Las declaraciones se dieron en el marco de la visita institucional de Villarruel a La Rioja, donde mantuvo una agenda con el gobernador Ricardo Quintela y otras autoridades provinciales, además de participar de actividades oficiales y de la Fiesta Nacional de la Chaya.

En su mensaje, González reiteró que sus expresiones en el escenario se vinculan con su posicionamiento sobre los derechos humanos y la memoria histórica, y sostuvo que, desde su perspectiva, los crímenes de la última dictadura no deben relativizarse ni negarse.

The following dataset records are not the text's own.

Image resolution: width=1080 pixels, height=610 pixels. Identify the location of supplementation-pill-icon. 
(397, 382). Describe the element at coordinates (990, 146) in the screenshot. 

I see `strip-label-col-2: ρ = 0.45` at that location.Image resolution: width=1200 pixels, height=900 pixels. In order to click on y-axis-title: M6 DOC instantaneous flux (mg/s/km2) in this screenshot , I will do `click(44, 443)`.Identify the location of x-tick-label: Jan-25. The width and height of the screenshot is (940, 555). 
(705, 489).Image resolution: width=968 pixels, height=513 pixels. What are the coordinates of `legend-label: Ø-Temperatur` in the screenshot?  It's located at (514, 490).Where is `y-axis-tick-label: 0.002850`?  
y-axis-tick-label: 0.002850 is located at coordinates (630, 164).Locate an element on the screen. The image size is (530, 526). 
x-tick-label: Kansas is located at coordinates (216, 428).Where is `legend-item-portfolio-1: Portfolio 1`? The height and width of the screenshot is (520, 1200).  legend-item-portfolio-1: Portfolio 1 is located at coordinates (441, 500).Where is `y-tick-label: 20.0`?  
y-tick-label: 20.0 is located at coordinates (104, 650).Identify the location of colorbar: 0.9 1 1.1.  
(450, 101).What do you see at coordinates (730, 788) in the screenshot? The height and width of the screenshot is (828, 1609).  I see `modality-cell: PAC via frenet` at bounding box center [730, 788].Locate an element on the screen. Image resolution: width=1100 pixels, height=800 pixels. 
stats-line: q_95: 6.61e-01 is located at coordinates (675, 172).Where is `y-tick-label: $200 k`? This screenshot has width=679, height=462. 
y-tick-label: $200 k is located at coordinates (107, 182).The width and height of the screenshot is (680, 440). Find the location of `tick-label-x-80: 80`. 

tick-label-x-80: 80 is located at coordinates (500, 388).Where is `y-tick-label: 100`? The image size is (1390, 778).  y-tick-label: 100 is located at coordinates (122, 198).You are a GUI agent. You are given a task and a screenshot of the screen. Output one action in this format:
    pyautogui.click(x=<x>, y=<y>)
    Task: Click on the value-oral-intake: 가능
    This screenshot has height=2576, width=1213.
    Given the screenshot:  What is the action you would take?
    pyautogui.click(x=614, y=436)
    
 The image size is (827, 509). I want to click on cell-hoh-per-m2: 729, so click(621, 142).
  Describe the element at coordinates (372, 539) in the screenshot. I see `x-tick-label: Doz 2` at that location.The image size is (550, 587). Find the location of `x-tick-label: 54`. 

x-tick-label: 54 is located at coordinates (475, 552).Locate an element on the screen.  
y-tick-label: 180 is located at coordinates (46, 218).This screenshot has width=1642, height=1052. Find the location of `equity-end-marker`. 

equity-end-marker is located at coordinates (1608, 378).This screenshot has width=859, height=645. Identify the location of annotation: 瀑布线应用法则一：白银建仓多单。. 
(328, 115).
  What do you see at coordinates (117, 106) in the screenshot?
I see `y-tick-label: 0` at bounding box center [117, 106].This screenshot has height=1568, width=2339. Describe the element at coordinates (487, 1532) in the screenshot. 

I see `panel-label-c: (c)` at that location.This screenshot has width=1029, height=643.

Hola gente linda! Paso aquí a agradecer los saludos, los abrazos y los mensajes hermosos de estos días. Paso a dejar también unas palabras, estos 30 años con la música fueron y siguen siendo muy intensos y sacrificados, muchas horas haciendo cosas que no tienen nada que ver con la música ni la poesía. Recorriendo un país inmenso y hermoso, con gente bella, la más, y gente no tan bella, y otra sumida en una oscuridad total sin opción, mi capacidad de reacción a un monstruo que sacude la naturaleza, de la cual somos parte y precisamos para subsistir, en el único planeta habitable del universo cercano, inmensa suerte, hermosa suerte. A quienes destilan odio y me insultan gratuitamente, desconociendo mí persona y lo que hago cotidianamente, podría decirles que sigan con su odio, pero en lugar de eso les deseo de corazón que puedan salir de ese lugar donde nadie merece estar, que puedan abrazar otras realidades, y la vida les regale la bella posibilidad de hacer el bien para sentirse bien. Desde ese lugar les deseo lo mejor, yo que no soy peronista, nunca fui, o como dicen mis peronistas cercanos, nunca me di cuenta. Pero no dudo, al mirar la historia política de la provincia donde me tocó nacer, que el peronismo históricamente se impuso por sobre los demás partidos políticos. Tampoco puedo dejar de pensar que si los montoneros federales (Montoneros de verdad no como la ex ministra, libertarios de verdad y no de eslogan), con un amor por la patria grande como Felipe Varela, Facundo Quiroga, o Chacho Peñaloza, Indudablemente, igual que Angelellie, si stuvieran hoy aquí se levantarían a defender al pueblo de esos embates No me confundo, el peronismo también tuvo sus traidores en el innombrable ex presidente comprovinciano que desmanteló todas las políticas que Perón impulsó e hicieron grande a nuestro país en su momento, privatizando en la 90 las empresas estatales bajo las mismas prácticas que hoy intentan llevar a cabo, atacando a la salud, los docentes, los jubilados, los científicos y los trabajadores de a pie, procurando sacar una tajada de esas privatizaciones mediante procedimientos incompatibles con los cargos que ejercen. Serán felices, ¡gracias!